Fridays with Rogers Partners
At our weekly meeting, Chris MacDonald discussed a decision by the Court of Appeal in Przyk v. Hamilton Retirement Group Ltd. (The Court at Rushdale), 2021 ONCA 267.
The Court considered an appeal from the costs ruling of the trial judge brought by the defendant, Hamilton Retirement Group Ltd. (referred to as “Rushdale”), in which the trial judge denied Rushdale an award of partial indemnity costs against the plaintiff after it was successful in the action.
Background
The respondent slipped and fell on a sidewalk located between the entrance and exit of a retirement home in which she was a resident. The appellant owned the home. The respondent sued the appellant for negligence and breach of the Occupiers Liability Act in relation to this incident.
The quantum of damages was agreed to and a trial proceeded before a judge and jury on liability alone in 2019. The jury found no liability on the part of Rushdale and the action was dismissed.
Decision of the Trial Judge
Rushdale asked for an award of partial indemnity costs against the respondent. The trial judge denied Rushdale’s request for an award for three main reasons:
- The action, which required expert evidence, illustrated the need for the law of negligence to adapt to the growing area of elder care.
- The judge noted that Rushdale was insured and defended by a large insurer, which holds a large share of the Ontario insurance market, and therefore the case created a “David and Goliath situation”, which raised access to justice issues.
- The insurer never offered a settlement to the respondent other than a no costs dismissal of her claim. The judge held that this was an example of the insurer’s purportedly arrogant, “hardball” approach to defending claims, which was unfair to litigants of modest means and inconsistent with the insurer’s social responsibility at large.
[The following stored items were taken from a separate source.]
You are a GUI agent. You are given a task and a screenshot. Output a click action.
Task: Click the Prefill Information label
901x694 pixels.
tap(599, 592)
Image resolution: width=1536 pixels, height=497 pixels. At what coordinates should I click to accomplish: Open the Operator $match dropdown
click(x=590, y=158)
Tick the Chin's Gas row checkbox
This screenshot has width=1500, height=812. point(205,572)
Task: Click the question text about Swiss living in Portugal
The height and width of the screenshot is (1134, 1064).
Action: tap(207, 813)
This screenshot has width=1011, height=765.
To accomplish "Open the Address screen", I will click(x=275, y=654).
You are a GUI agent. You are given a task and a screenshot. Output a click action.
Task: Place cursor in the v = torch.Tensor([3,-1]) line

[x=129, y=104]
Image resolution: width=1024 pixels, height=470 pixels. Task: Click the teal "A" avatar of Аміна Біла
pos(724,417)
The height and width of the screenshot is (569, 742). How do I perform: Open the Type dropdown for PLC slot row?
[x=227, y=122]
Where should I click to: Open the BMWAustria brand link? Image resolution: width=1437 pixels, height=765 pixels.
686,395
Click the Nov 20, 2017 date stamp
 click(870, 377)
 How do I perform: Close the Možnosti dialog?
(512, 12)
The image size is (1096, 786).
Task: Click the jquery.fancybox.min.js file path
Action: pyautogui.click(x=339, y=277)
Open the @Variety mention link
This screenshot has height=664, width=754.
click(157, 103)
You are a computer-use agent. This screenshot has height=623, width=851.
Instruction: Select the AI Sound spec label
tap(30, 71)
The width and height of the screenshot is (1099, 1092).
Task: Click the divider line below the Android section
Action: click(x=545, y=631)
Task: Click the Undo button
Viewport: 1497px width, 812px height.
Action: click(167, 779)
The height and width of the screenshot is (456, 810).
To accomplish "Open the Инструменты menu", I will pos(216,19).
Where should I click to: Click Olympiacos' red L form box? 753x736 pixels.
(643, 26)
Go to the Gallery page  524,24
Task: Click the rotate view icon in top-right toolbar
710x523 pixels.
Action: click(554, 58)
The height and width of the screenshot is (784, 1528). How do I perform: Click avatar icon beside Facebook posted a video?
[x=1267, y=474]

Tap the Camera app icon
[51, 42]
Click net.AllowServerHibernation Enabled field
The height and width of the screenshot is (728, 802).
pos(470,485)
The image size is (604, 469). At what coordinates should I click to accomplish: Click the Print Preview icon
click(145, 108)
Rushdale obtained leave from a panel of the Court of Appeal to appeal the costs ruling.
Decision on Appeal
The Court of Appeal dismissed the appeal and concluded that notwithstanding certain errors in principle, the trial judge’s costs award had an independent basis to support it that was free of error.
The Law on Denying a Successful Party Costs
Costs are in the discretion of the Court pursuant to section 131 of the Courts of Justice Act.
The Court may consider the result of a proceeding when awarding costs, but the result is not the exclusive consideration. A successful party does not have an entitlement to costs, but only a reasonable expectation that they will be awarded, absent special circumstances.
A judge may deprive a successful party of costs, or even order the successful party to pay costs, as long as the exercise of discretion to do so is not tainted by errors of law or principle, or does not result in a decision that is plainly wrong because it is based on irrelevant factors and overlooks relevant ones
No Access to Justice to Justice Issues
The Court held that it was wrong to punish a successful party by using the existence of insurance as a reason to deny an award of costs on the theory that insurance could threaten access to justice, without considering whether there actually was improper litigation conduct that interfered with access to justice for the unsuccessful claimant.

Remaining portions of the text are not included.